I’ve been following with interest the debates around the rapid emergence of powerful large language models such as OpenAI’s ChatGPT, its Bing sibling Sydney, Meta’s Galactica, and Google’s Bard. One important recent discussion of this can be found here. My current status: deep concern mixed with pragmatic curiosity.
Given the propensity of ChatGPT (mid-February, 2023 version) to happily invent facts, people, nonexistant citations, and quotations, I’m not yet too worried about how this impacts historical essays produced by students. However, while its shortcomings in this regard may give only temporary relief as these models evolve, it also limits its usefulness for quick information lookups on things you are not already expert enough on to call bullshit on. So are there any current use cases for historians? I stumbled on one potential use through a post on Mastodon: apparently, ChatGPT is not bad at cleaning up and formatting tables from raw text.

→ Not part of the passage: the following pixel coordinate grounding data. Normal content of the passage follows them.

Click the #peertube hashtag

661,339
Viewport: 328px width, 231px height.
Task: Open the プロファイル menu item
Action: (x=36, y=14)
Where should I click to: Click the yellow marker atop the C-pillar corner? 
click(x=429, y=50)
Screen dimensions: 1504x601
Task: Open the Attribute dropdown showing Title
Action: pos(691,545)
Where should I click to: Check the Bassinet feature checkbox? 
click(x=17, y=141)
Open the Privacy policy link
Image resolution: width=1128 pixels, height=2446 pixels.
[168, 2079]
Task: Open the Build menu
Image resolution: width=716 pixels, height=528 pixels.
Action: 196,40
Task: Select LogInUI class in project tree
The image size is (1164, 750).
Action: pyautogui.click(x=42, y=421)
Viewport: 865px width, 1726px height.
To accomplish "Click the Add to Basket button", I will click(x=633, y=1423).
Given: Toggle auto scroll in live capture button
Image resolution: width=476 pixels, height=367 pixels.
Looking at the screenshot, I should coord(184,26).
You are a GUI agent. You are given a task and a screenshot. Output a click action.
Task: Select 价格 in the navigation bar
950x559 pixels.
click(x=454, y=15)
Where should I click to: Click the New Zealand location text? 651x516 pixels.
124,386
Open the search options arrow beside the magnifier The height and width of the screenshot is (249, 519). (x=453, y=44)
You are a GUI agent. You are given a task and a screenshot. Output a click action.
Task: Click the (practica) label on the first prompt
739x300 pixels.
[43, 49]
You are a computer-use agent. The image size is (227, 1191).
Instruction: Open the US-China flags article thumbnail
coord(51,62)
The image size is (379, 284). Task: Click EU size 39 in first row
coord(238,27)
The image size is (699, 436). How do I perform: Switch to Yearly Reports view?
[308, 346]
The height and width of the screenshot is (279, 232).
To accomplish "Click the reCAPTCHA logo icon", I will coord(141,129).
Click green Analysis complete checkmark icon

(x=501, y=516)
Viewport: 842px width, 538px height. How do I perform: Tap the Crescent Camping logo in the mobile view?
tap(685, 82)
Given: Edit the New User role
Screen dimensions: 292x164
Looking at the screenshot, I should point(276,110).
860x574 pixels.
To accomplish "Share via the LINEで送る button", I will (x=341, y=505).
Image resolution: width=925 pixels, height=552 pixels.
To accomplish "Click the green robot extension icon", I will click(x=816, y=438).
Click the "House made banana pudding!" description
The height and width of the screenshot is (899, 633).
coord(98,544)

To test this, I took some very badly formatted data from a single table randomly chosen from my photo of a March, 1946 issue of a Summation of United States Army Military Government Activities in Korea. Here is a view of the original table:
Here is the poorly formatted text extracted from this:
From To Quantity (in suk) Cholla Pukto Seoul 32,000 Inchon 6,000 Mukko 8,000 Chechon 2,000 Wonju 2,000 Chunchon 8,000 __________ 58,000 Cholla Namdo Mukko 8,000 Chung Chong Pukto Seoul 4,500 Chung Chong Namdo Seoul 36,000 Inchon 6,000 ______ 42,000 Kyong Sang Pukto Chechon 5,000 Mukko 7,0000 _______________ 12,000
Now give ChatGPT the instructions to clean up the table:
This produced the following:
Selecting the text from the entire table, copying (from Firefox browser, in my case) and pasting it directly into (Mac) TextEdit or Microsoft Word retained the table formatting perfectly. But here it is again below. I asked ChatGPT to reproduce the table as HTML for easy copy/paste here with prompt: “reproduce this table as html”:
|From||To||Quantity (in suk)|
|Chung Chong Pukto||Seoul||4,500|
|Chung Chong Namdo||Seoul||36,000|
|Kyong Sang Pukto||Chechon||5,000|
You might notice that the model added “total” where it detected sub-totals for some sections. Also notice that the mistakenly transcribed 7,0000 is converted to 7,000 in the reply, but back to 7,0000 in the HTML table when I requested it in the next prompt (h/t to Janis for noticing this). Clearly a reminder to check the results as carefully as with OCR outputs.
There are lots of other places online that offer services for cleaning up messy data, but I have had mixed results with them. This worked quite well and can potentially save a lot of time cleaning up tabular data in OCRs of historical documents.